EXERCISE PROMPT: Render the rows between the lines containing "You are a GUI" and "tap(142, 846)", inclusive, as a two-column CSV with the columns instruction and action. Give one line per row, put each field in double quotes with its line breaks replaced by spaces, and leave the pictures out.

RECORD EXTRACTS:
- - - -

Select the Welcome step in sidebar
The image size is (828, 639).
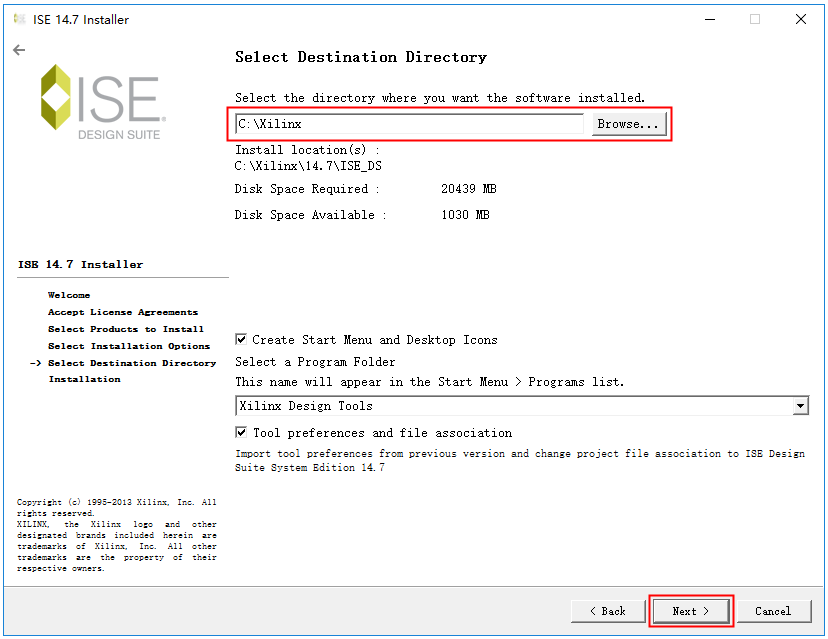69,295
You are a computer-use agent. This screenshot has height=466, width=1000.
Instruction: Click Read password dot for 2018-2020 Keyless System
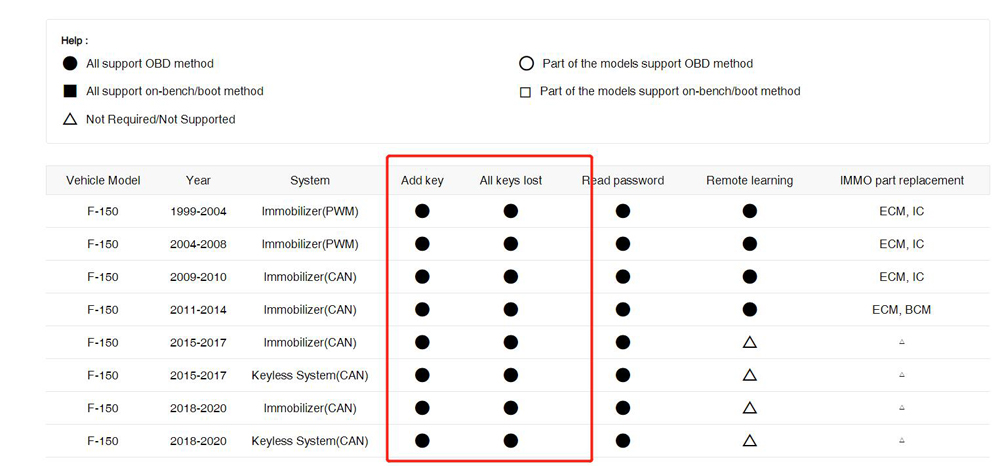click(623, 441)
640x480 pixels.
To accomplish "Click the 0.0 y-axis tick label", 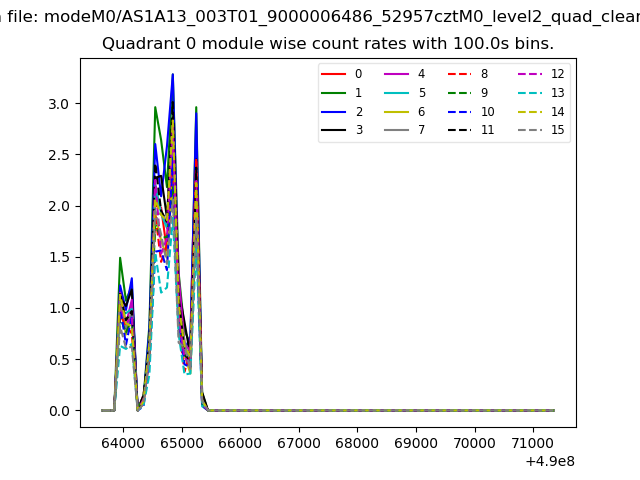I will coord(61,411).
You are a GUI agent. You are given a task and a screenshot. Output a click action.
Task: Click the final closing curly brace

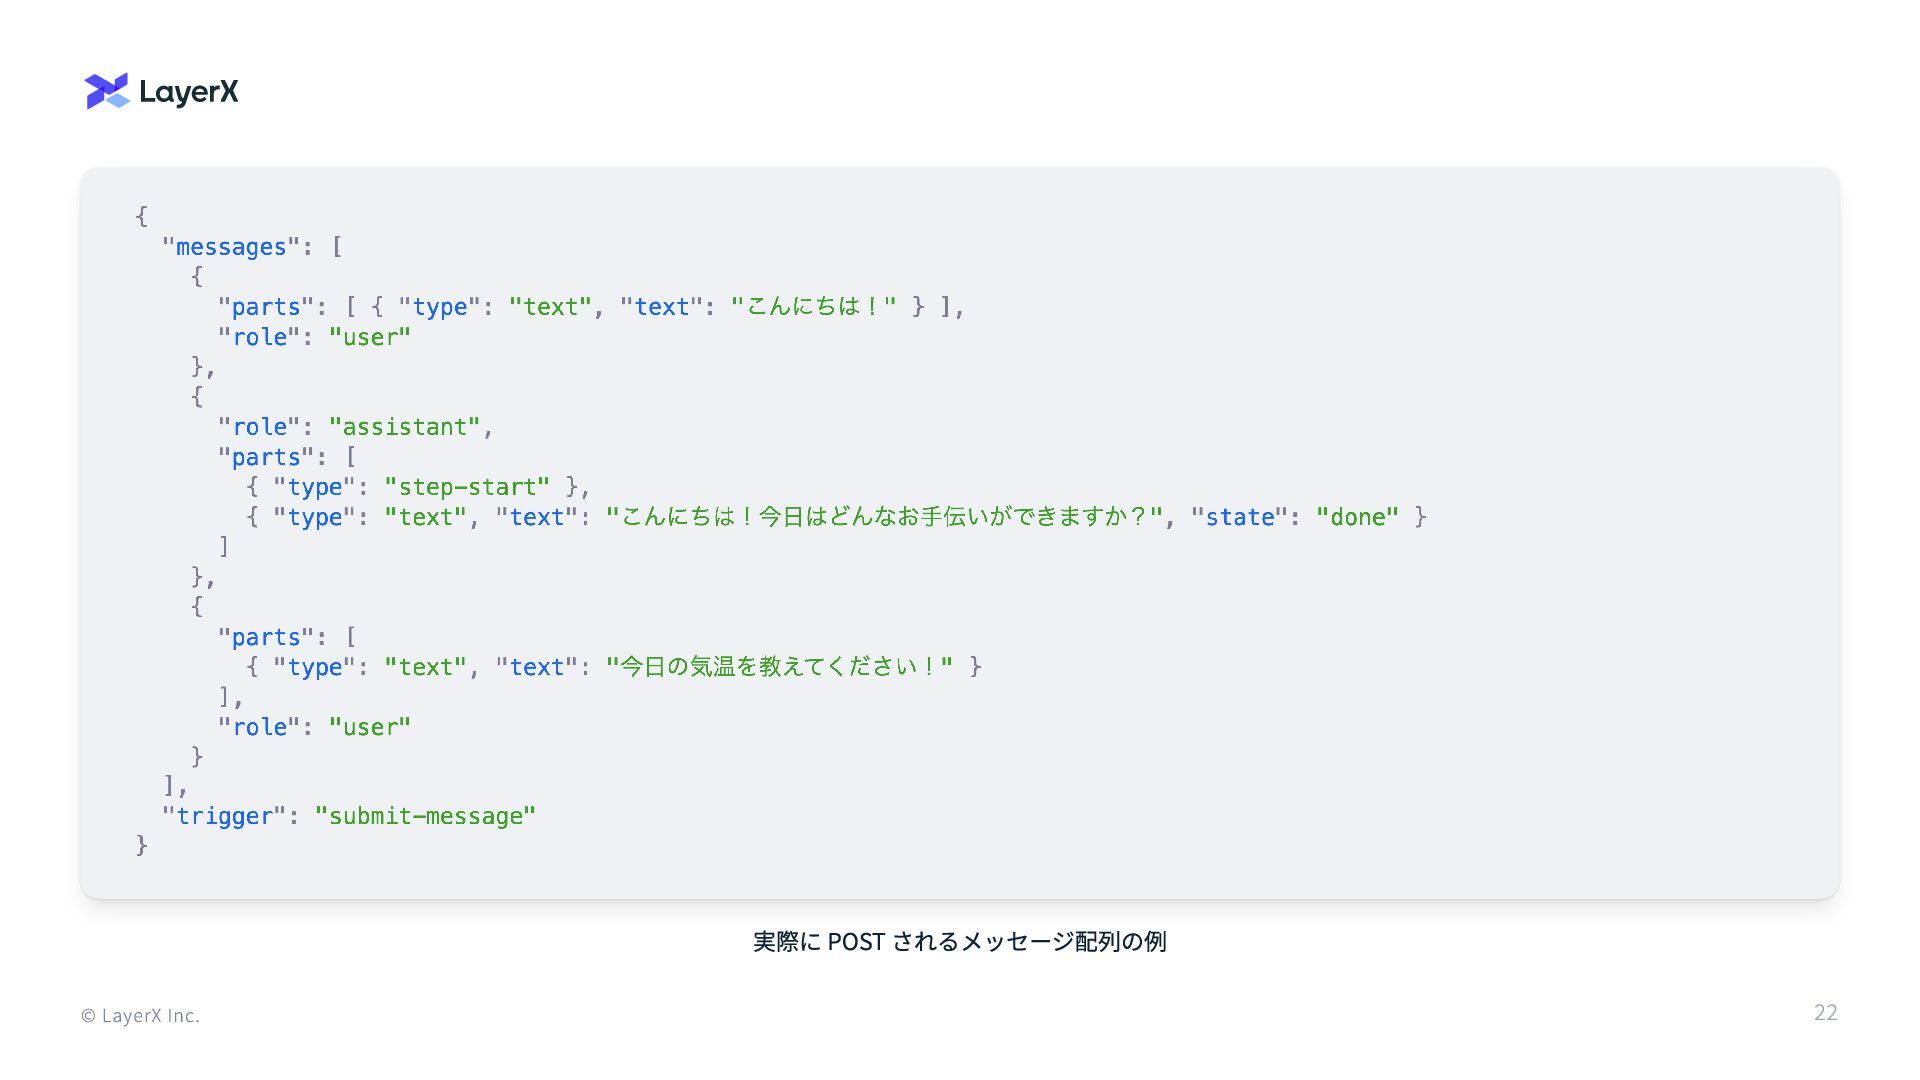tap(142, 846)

- - - -

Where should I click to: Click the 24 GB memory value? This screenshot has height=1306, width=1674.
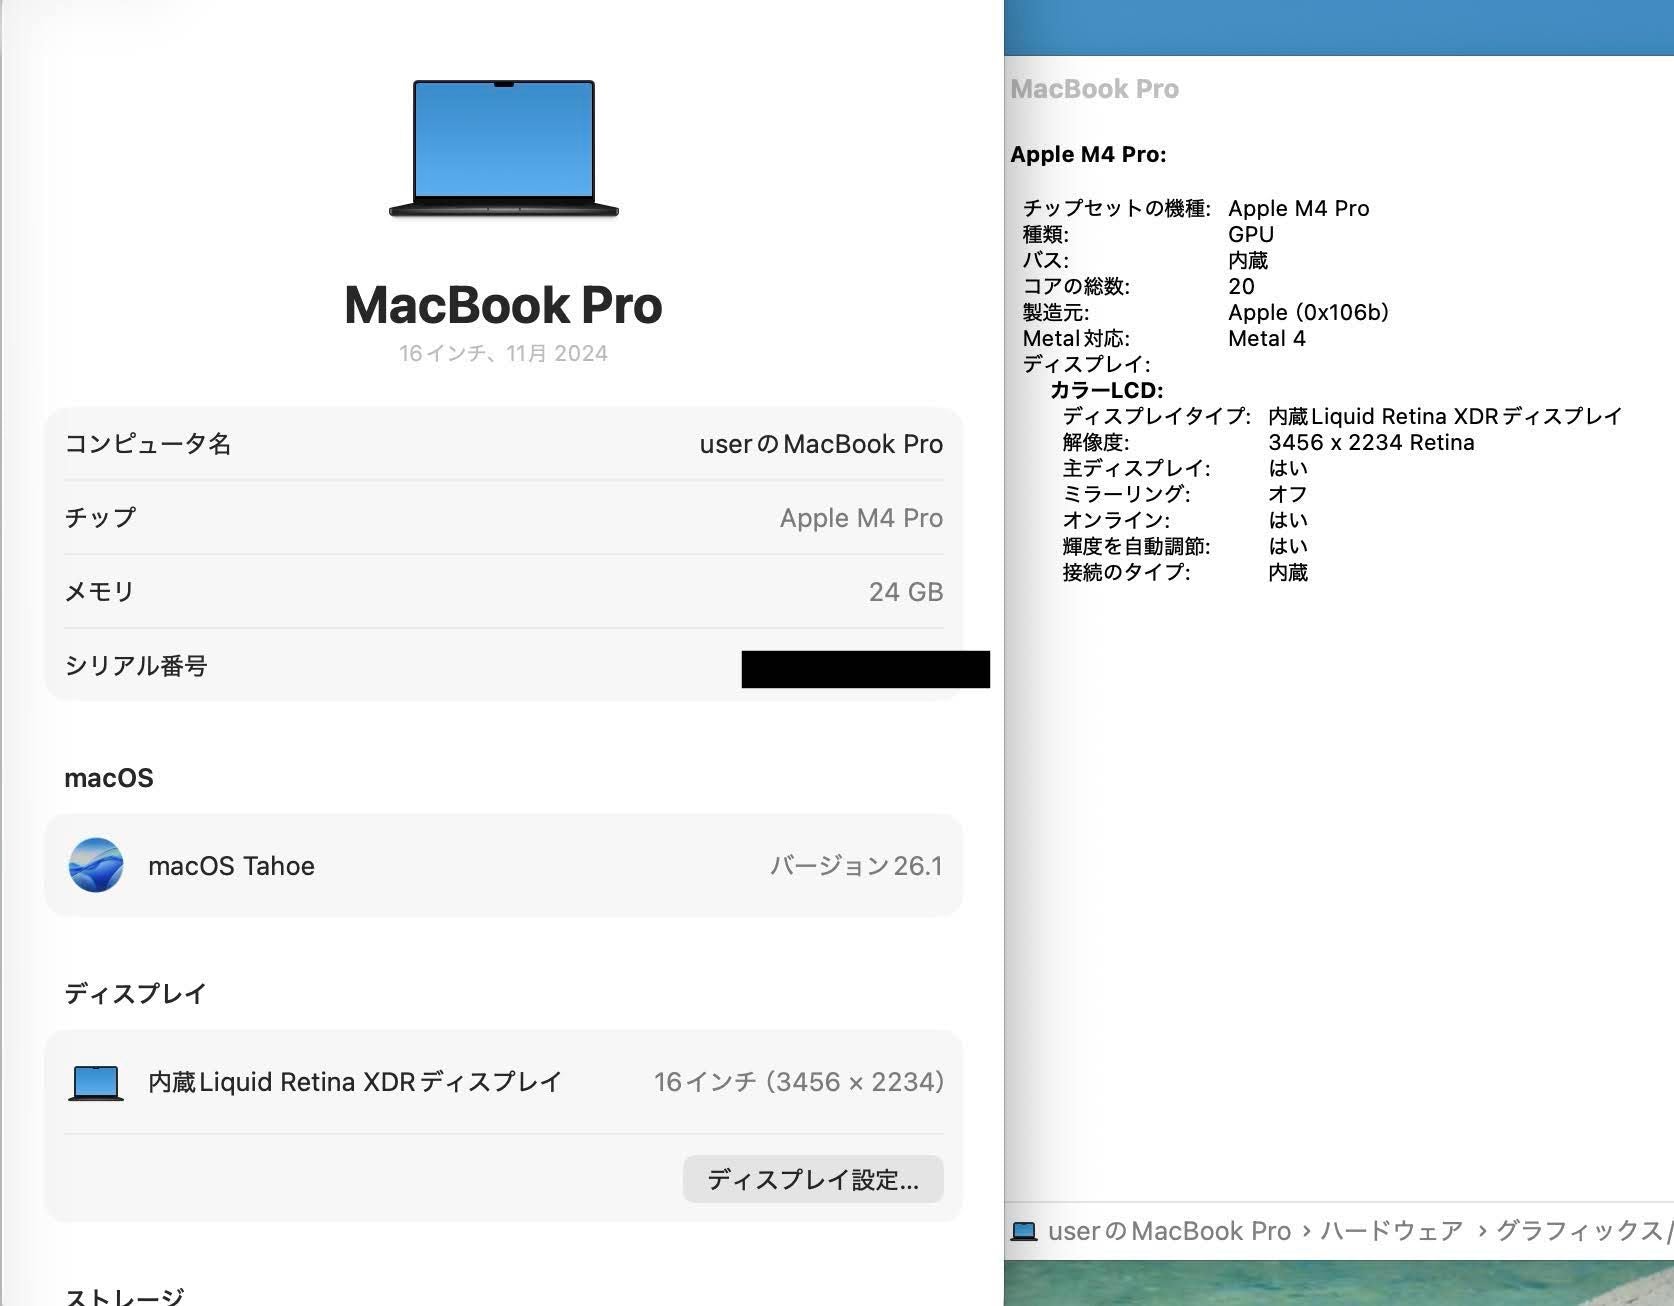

- - - -

COMPLETED TASK:
instruction,action
"You are a GUI agent. You are given a task and a screenshot. Output a click action. Task: Click the final closing curly brace","tap(142, 846)"